Tissue microenvironment dictates inflammation and disease activity in rheumatoid arthritis.

The recent advance in treatments for rheumatoid arthritis (RA) has significantly improved the prognosis of RA patients. However, these novel therapies do not work well for all RA patients. The unmet need suggests that the current understanding about how inflammatory response arises and progresses in RA is limited. Recent accumulating evidence reveals an important role for the tissue microenvironment in the pathogenesis of RA. The synovium, the main tissue where the RA activity occurs, is composed by a unique extracellular matrix (ECM) and residing cells.
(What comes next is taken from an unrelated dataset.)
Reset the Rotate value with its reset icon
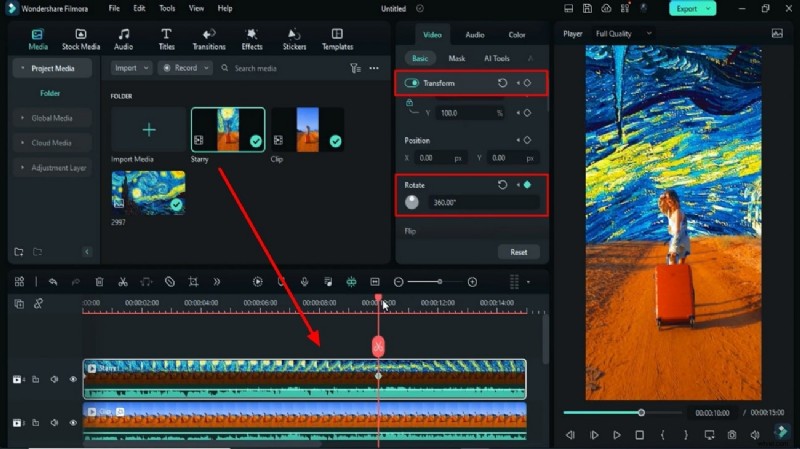 (502, 185)
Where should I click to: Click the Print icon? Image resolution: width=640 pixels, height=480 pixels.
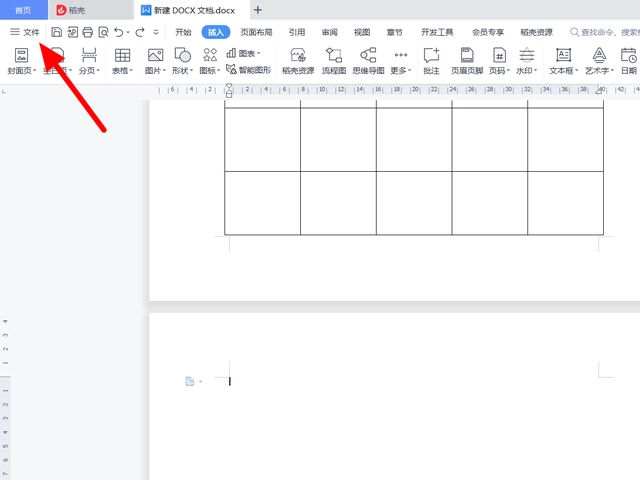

The ECM molecules provide environmental signals that determine programmed site-specific cell behavior. Improved understanding of the tissue microenvironment, especially how the synovial architecture, ECM molecules, and site-specific cell behavior promote chronic inflammation and tissue destruction, will enhance deciphering the pathogenesis of RA. Moreover, in-depth analysis of tissue microenvironment will allow us to identify potential therapeutic targets. Research is now undertaken to explore potential candidates, both cellular and ECM molecules, to develop novel therapies. This article reviews recent advances in knowledge about how changes in cellular and ECM factors within the tissue microenvironment result in propagation of chronic inflammation in RA.